**Task requirements**
The range runs from the line containing "Click the magnifying glass search icon" to the last line of the entries. Restate those lines word for word, without the pictures.

[Supplied entries]

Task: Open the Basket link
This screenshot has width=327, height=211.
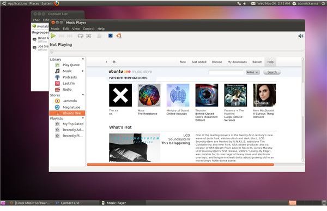Action: point(257,62)
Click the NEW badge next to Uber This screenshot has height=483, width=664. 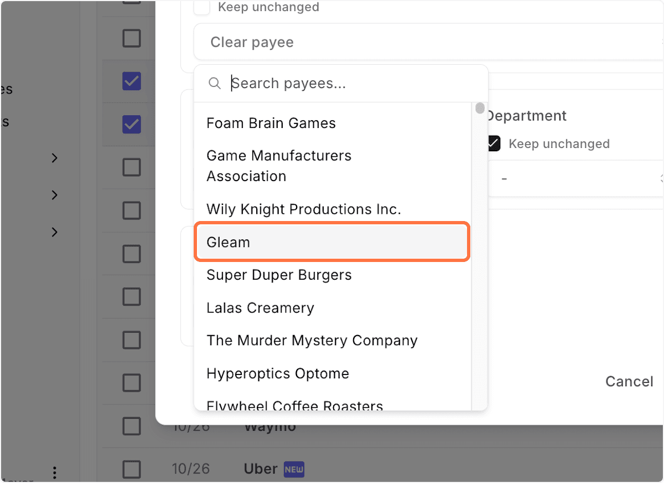293,469
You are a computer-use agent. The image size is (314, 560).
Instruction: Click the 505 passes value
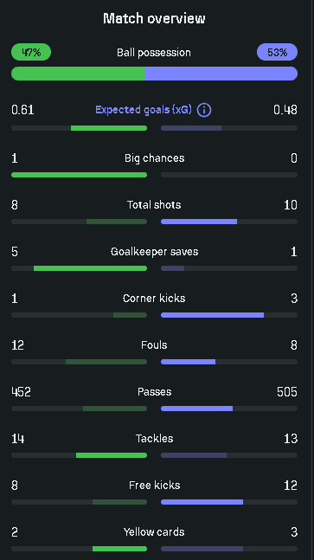coord(287,392)
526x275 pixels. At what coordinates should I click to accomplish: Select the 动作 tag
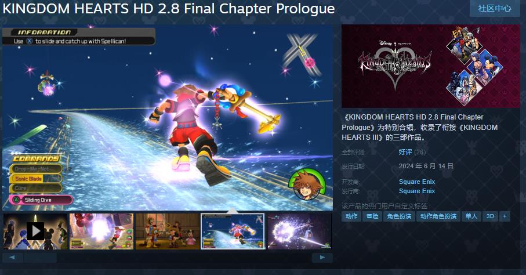(x=351, y=216)
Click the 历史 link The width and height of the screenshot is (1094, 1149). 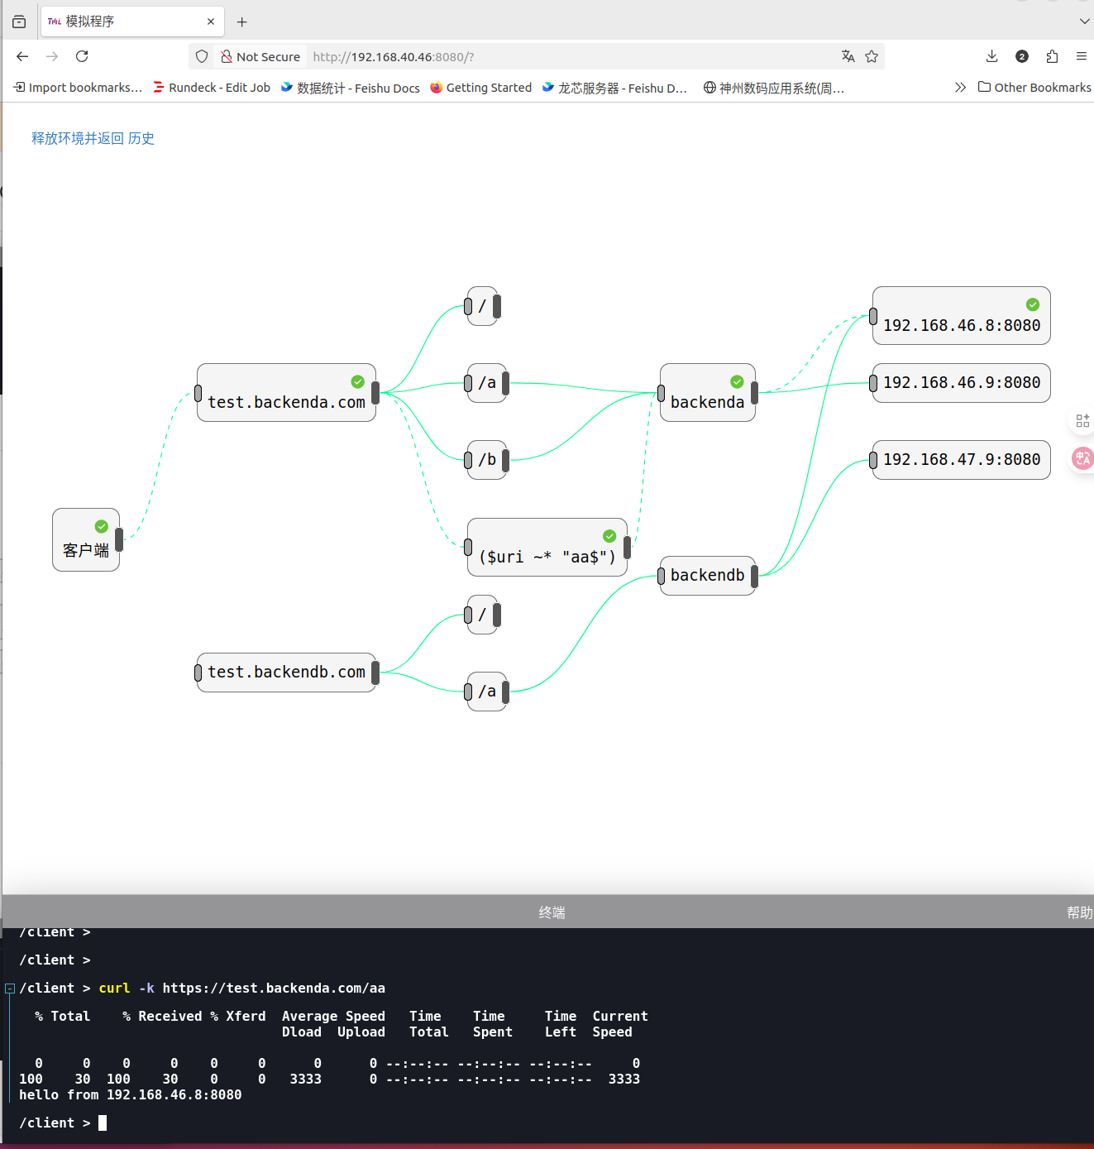click(141, 138)
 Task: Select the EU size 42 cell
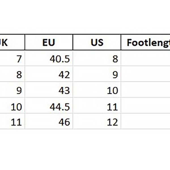click(49, 75)
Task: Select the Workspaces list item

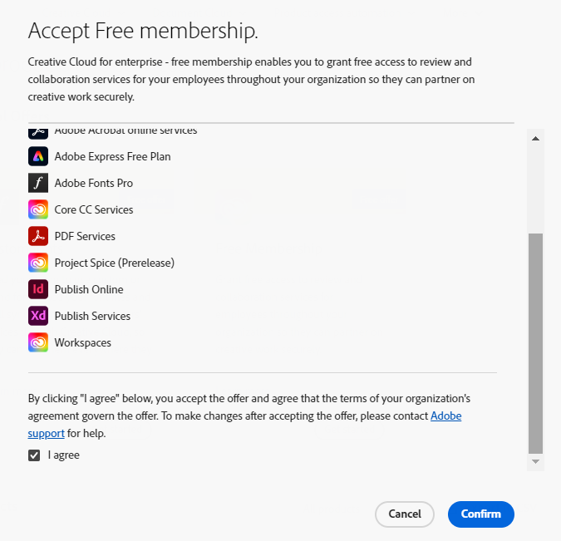Action: 82,342
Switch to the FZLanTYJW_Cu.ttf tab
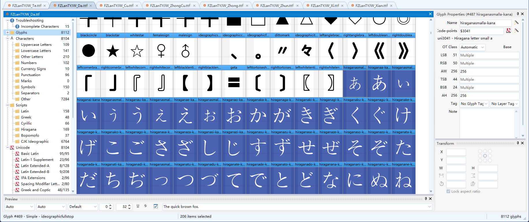This screenshot has height=222, width=529. 118,5
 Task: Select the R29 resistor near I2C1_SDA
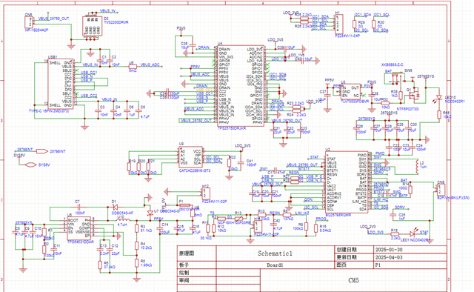pyautogui.click(x=355, y=24)

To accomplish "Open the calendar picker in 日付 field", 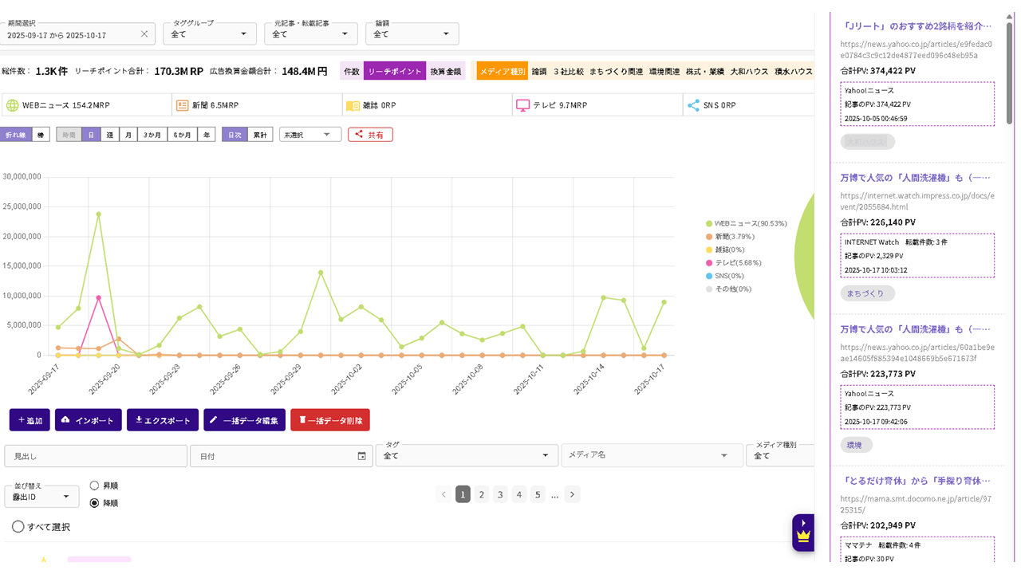I will pos(361,456).
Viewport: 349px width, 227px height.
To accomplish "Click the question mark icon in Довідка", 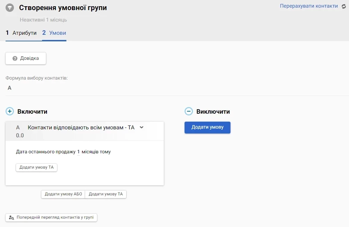I will (15, 58).
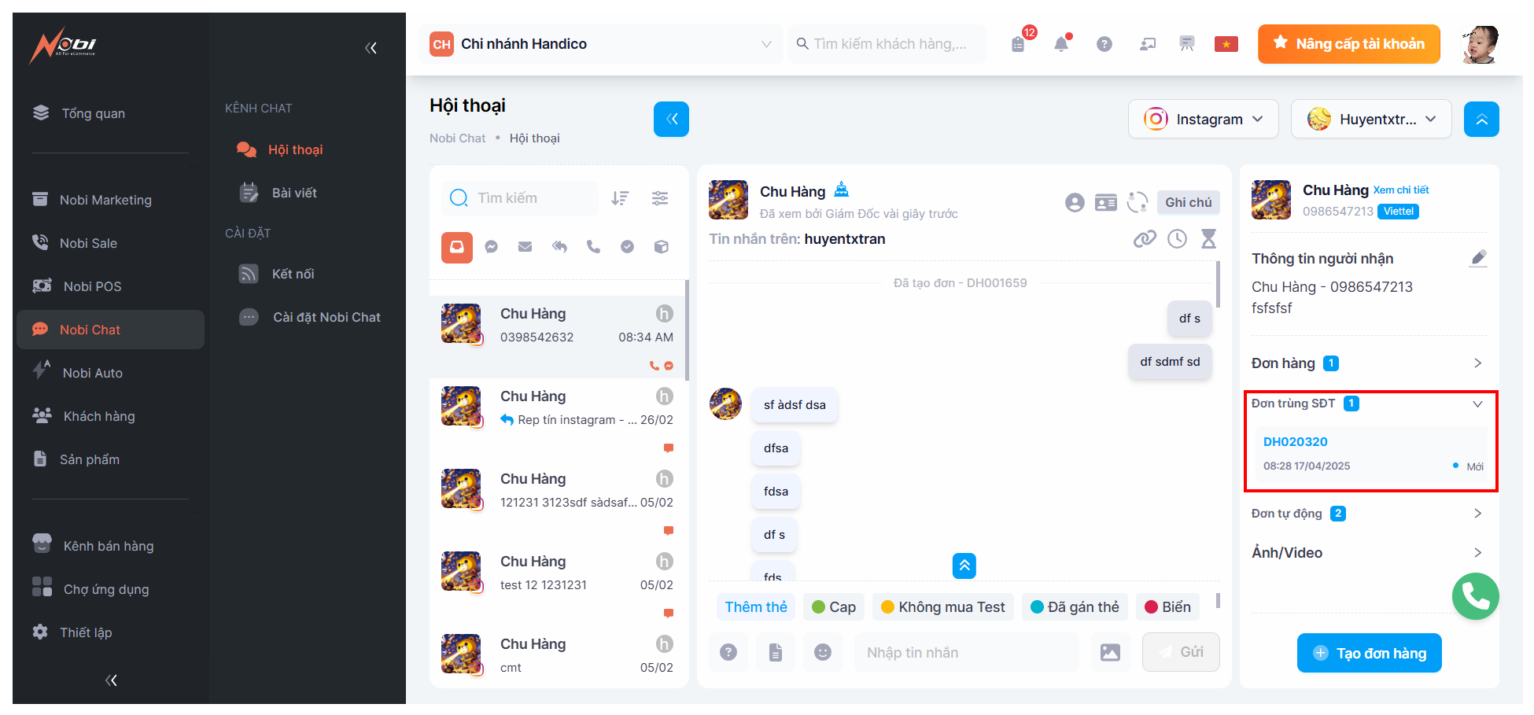Edit recipient info with pencil icon

1478,258
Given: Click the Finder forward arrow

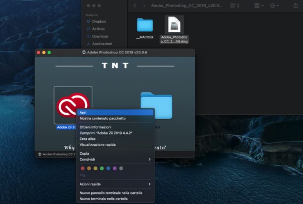Looking at the screenshot, I should [x=144, y=6].
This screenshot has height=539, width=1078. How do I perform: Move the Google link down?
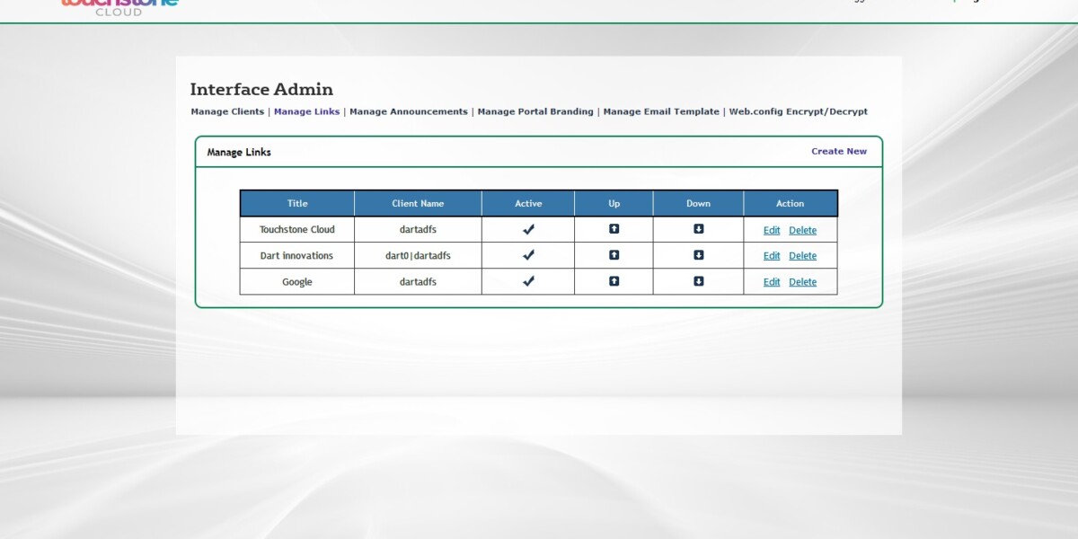698,281

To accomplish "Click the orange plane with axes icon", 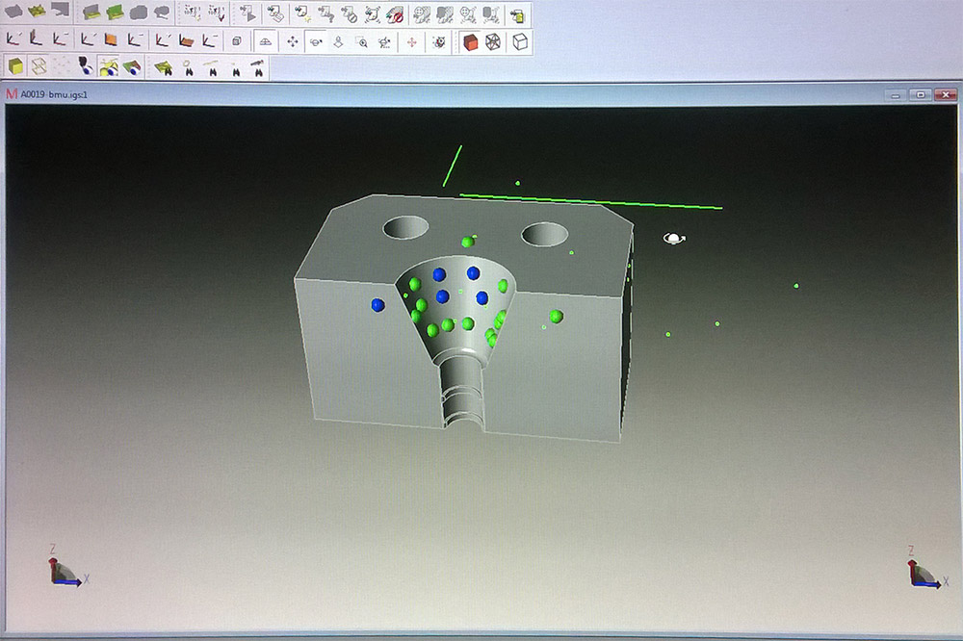I will click(x=111, y=40).
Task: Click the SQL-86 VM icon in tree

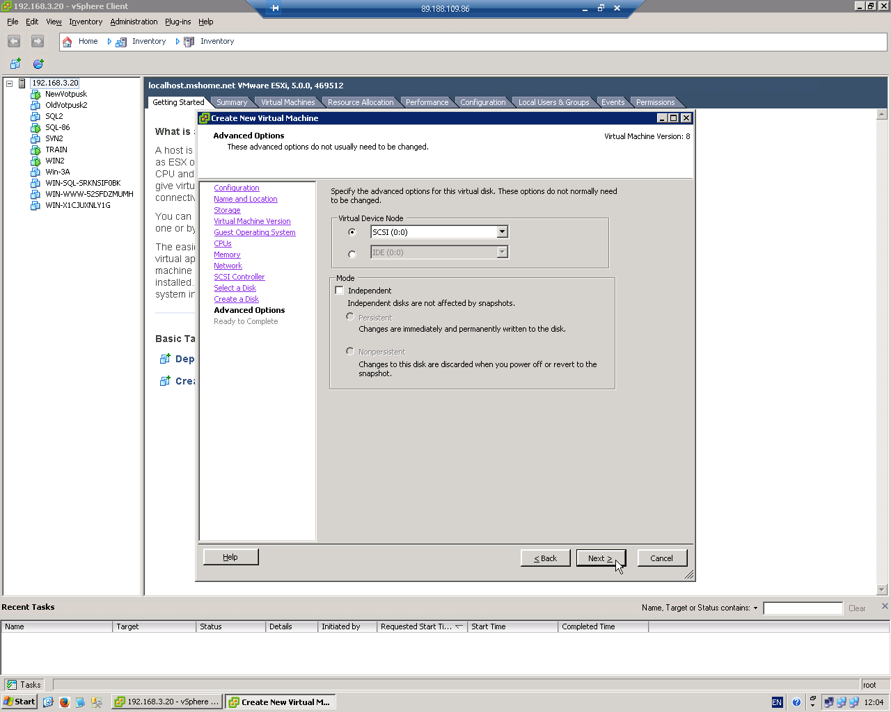Action: pos(36,128)
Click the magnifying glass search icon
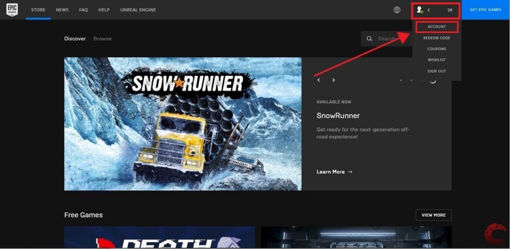510x249 pixels. [x=369, y=39]
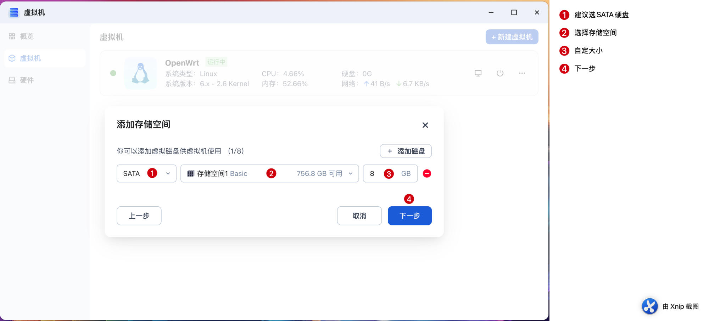Close the 添加存储空间 dialog

pyautogui.click(x=425, y=125)
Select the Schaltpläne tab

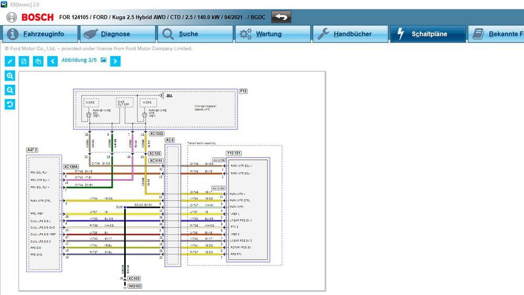click(428, 34)
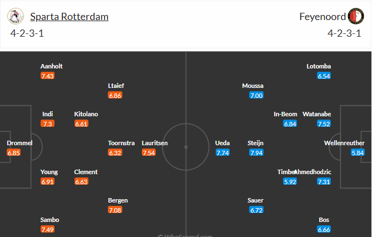
Task: Click Steijn's 7.94 rating badge
Action: 256,152
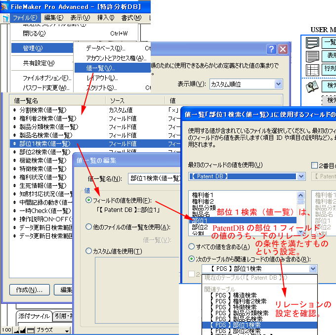
Task: Select フィールドの値を使用 radio button
Action: click(x=89, y=201)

[/Supplied entries]

**Written reply**
Click the magnifying glass search icon
510x249 pixels. [x=369, y=39]
Close the 添加存储空间 dialog

pyautogui.click(x=425, y=125)
Select the Schaltpläne tab

click(428, 34)
Task: Click Steijn's 7.94 rating badge
Action: 256,152
Task: Select フィールドの値を使用 radio button
Action: click(x=89, y=201)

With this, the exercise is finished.